* BEGIN Data for this task *
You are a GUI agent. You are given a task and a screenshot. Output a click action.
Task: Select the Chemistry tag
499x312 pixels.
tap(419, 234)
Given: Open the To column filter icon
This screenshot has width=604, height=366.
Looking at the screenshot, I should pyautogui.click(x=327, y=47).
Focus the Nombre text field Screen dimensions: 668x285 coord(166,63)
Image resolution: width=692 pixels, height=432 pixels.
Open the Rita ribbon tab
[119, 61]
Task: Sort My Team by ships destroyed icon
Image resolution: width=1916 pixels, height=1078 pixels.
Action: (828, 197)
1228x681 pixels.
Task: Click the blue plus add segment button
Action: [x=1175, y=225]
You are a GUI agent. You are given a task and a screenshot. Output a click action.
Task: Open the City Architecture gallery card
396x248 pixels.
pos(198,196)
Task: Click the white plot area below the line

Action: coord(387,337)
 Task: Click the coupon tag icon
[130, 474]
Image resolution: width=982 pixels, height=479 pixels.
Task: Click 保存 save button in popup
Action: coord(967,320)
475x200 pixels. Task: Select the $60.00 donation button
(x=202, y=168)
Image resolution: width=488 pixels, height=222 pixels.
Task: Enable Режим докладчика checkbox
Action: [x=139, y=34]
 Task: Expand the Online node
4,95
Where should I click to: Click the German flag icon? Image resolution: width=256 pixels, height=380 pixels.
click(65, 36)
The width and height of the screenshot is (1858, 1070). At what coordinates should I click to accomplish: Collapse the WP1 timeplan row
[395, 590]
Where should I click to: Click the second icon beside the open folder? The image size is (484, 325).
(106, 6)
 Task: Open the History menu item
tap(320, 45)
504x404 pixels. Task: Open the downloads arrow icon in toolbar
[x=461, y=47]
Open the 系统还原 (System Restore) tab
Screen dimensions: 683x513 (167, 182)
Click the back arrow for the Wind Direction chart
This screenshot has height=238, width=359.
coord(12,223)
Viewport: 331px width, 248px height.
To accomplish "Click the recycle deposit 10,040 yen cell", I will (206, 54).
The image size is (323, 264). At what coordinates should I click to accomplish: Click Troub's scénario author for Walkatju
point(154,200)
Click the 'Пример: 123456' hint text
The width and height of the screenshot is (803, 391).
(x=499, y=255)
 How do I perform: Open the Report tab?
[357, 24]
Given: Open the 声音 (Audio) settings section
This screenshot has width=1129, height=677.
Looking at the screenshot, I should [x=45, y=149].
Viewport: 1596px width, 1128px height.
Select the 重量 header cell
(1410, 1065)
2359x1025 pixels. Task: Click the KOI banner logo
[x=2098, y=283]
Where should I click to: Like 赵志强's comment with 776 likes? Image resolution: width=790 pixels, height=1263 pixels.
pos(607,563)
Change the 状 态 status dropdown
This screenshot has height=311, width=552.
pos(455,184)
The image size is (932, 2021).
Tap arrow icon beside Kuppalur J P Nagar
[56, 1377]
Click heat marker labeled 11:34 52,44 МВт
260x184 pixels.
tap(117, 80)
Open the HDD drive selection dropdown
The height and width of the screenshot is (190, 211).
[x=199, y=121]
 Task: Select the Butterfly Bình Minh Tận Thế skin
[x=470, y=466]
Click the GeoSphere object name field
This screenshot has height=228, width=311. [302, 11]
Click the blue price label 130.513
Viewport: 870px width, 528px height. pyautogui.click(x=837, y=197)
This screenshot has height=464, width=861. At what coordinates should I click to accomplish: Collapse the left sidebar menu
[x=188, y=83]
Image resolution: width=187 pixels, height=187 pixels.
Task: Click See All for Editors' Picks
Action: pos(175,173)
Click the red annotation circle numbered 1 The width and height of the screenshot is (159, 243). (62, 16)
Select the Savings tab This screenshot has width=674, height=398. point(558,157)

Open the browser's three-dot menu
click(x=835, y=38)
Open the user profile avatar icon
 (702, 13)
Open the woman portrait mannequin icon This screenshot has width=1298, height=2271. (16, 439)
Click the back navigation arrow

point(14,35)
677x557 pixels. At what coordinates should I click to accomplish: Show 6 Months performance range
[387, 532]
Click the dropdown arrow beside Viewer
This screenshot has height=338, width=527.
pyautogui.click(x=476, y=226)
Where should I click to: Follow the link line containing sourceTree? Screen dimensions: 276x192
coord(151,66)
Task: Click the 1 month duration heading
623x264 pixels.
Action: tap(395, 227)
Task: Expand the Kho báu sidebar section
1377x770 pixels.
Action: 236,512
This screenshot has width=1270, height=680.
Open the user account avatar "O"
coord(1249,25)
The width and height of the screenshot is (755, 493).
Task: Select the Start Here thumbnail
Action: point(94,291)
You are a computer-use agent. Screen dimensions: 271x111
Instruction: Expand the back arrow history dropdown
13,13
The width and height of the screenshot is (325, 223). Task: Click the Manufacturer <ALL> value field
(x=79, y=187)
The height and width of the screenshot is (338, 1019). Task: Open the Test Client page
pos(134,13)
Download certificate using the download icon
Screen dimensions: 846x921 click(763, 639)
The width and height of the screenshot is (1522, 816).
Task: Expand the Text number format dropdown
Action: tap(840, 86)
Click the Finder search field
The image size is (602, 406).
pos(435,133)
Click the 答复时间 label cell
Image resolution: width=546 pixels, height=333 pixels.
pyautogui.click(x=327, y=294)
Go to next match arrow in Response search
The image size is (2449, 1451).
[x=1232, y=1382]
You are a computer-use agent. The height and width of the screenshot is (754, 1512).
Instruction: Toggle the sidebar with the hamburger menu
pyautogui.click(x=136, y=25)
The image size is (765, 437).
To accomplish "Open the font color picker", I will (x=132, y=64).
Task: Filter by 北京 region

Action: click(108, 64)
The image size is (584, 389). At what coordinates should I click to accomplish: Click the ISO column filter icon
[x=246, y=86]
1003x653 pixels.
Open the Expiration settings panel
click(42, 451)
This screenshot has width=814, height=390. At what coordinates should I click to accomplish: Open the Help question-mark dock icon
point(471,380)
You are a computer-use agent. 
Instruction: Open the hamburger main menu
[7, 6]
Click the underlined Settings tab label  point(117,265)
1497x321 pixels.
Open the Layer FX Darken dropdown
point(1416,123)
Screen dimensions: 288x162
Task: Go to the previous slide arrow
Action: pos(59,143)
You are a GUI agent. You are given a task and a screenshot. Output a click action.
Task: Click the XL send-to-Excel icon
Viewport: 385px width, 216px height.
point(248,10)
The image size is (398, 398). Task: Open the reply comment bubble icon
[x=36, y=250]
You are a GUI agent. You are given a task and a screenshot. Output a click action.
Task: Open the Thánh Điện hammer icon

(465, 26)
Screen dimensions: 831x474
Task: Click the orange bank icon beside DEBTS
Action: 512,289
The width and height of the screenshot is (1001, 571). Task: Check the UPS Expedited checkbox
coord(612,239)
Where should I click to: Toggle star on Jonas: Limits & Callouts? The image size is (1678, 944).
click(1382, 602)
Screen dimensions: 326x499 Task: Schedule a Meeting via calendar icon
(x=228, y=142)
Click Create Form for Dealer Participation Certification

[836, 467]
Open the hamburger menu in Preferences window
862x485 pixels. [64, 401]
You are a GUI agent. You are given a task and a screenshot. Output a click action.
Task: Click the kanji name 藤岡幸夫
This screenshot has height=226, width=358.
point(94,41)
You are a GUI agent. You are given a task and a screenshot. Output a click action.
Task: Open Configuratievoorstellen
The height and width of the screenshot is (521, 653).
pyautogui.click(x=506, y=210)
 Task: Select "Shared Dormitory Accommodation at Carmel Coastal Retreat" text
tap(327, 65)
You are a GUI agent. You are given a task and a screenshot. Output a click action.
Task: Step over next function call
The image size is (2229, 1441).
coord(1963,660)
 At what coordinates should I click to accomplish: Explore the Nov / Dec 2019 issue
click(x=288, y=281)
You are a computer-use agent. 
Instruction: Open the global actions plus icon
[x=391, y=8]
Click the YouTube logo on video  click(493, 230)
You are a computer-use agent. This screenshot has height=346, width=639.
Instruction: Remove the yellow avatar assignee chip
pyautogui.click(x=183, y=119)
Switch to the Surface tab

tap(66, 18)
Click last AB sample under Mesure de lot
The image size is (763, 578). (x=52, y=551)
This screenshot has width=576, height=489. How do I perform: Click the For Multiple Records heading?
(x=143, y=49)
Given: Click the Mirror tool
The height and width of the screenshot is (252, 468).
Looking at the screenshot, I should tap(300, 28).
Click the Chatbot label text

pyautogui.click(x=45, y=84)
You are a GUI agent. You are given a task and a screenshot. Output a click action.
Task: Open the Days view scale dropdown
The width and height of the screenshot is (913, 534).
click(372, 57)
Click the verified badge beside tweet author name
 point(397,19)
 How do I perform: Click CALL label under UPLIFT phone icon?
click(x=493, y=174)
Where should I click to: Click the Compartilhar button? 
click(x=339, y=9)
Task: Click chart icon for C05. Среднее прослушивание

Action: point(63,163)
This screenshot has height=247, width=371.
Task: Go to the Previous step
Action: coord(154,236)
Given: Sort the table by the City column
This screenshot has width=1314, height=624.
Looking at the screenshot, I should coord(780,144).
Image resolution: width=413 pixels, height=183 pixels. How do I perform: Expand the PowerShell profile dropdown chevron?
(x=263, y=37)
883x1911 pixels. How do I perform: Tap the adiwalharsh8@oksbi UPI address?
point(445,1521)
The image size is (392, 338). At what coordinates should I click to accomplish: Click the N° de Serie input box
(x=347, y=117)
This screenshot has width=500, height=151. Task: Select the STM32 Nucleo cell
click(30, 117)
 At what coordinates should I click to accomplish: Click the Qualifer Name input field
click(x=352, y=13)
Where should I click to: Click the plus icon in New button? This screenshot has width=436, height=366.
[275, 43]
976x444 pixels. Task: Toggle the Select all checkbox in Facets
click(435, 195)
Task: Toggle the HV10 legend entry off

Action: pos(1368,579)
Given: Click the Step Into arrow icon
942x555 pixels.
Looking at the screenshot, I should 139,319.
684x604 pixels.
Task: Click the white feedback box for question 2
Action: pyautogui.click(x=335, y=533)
* END Data for this task *
§ **What the task asks**
Reproduce the stretch of entries from the line containing "Where should I click to: Like" through the line containing "tap(117, 80)", both lines included, with nothing changed.

§ **Written response**
Where should I click to: Like 赵志强's comment with 776 likes? Image resolution: width=790 pixels, height=1263 pixels.
pos(607,563)
Change the 状 态 status dropdown
This screenshot has height=311, width=552.
pos(455,184)
The image size is (932, 2021).
Tap arrow icon beside Kuppalur J P Nagar
[56, 1377]
Click heat marker labeled 11:34 52,44 МВт
260x184 pixels.
tap(117, 80)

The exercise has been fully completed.